━━━━━ Information supplied
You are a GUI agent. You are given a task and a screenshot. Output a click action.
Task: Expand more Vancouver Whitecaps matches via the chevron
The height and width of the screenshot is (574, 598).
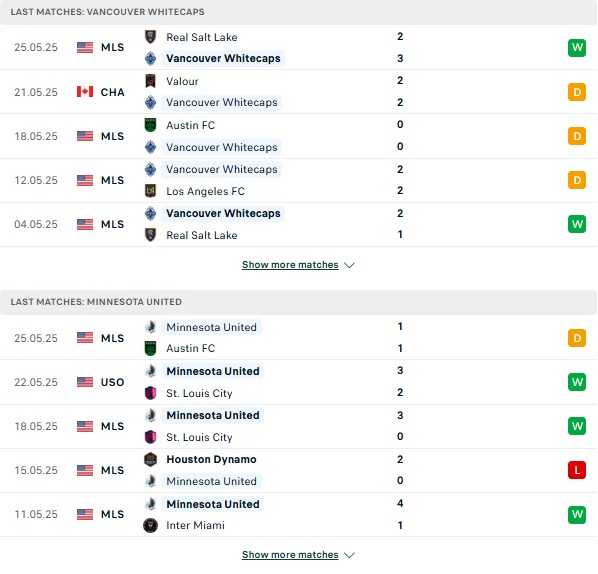pyautogui.click(x=349, y=265)
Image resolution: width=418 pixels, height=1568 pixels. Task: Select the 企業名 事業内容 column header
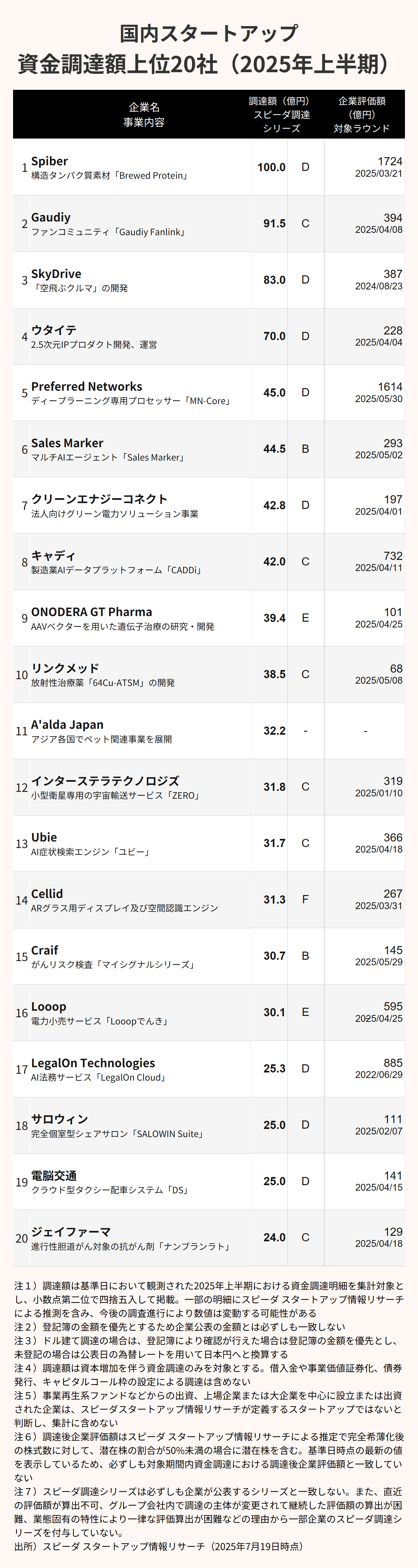click(x=144, y=114)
━━━━━━━━━━
Your objective:
Copy exactly and only this span: the line with "Image resolution: width=418" through the final line of the entries, both ends included, with the pictures left out.

Solution to this problem:
Image resolution: width=418 pixels, height=1568 pixels. Task: Select the 企業名 事業内容 column header
click(x=144, y=114)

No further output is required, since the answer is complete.